Sotto la dolcezza di un sapiente sfocato e della pioggia battente, una mamma stringe al petto il suo bambino a Bombay. Nei vicoli azzurri a Jodhpur, un bimbo scalzo spicca il volo mentre corre. Nel buio della sera, il villaggio color ocra vicino Herat appare come un presepe dimenticato: al centro le luci di un focolare domestico svelano la sua intimità.
E’ la componente emotiva a guidare sempre la mano di McCurry, per il quale: “il significato, il senso, deve sempre avere la priorità”. L’uso sapiente della luce, la composizione degli elementi, le sfumature del colore, completano l’armonia della sua narrazione, che si tratti di Sharbat Gula, diventata adulta e segnata dalla vita, ritrovata dopo anni di ricerche nel 2001, o del gioco del pallone, attimo di libertà ed evasione unificante ad ogni latitudine, o dei riti religiosi, arcaici, propiziatori. Spesso le meditazioni avvengono in armonia con la natura circostante. A volte, i monaci in arancione sono figure minuscole davanti ai templi birmani. Altre volte, sacro e profano si contaminano. Così il giovane buddista a Bodh Goya ha alle spalle il murales della Coca Cola; nel tempio di Saholin, in Cina, i monaci si allenano come atleti alla concentrazione, appesi ad un tubo a testa in giù. In Sicilia, la Settimana Santa è evidenziata da elementi di antichi riti pagani. La Roma barocca mischia madonne, santi e cianfrusaglie varie a Porta Portese. Il fumo dei pozzi petroliferi in fiamme, nel Kuwait del ‘91, oscura un cielo rossastro. Un grigio spettrale squarcia il cielo di New York l’11 Settembre 2001.

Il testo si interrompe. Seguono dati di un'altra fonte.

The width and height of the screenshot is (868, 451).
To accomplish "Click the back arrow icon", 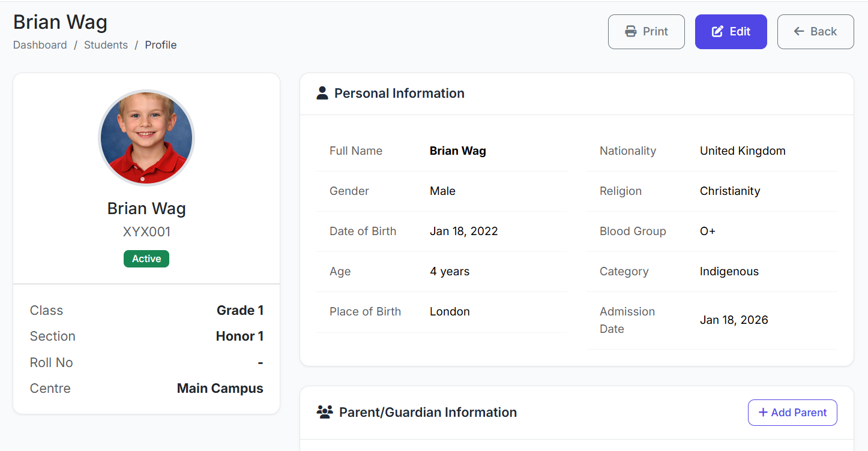I will tap(799, 32).
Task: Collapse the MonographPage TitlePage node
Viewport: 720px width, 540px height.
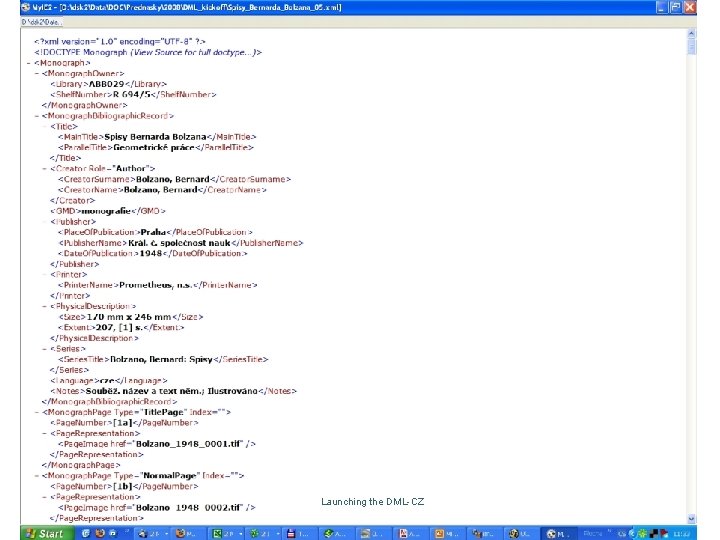Action: [37, 412]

Ma c’è anche l’oriente sapiente e misterioso evocato dalle pagine di Pearl S. Buck nelle sue foto. L’India sospesa fra incanto e dannazione nella luce del giorno e il buio della notte, laddove tutti i sogni possono affiorare. Ci sono le atmosfere dei romanzi di L. Bromfield e di E. M. Forster, colori accesi che improvvisi si stingono nella penombra, lasciando intuire linee di fuga verso l’infinito. La bottega dell’indovino sul Gange si schiude ad ogni possibile incantesimo: il corso del fiume unisce il suo azzurro al rosa del tramonto, il chiromante seduto sull’atrio arancio è lì per leggere il destino; in primo piano la sagoma adombrata di un “intoccabile”, assorto con i suoi pensieri sul teatro della vita.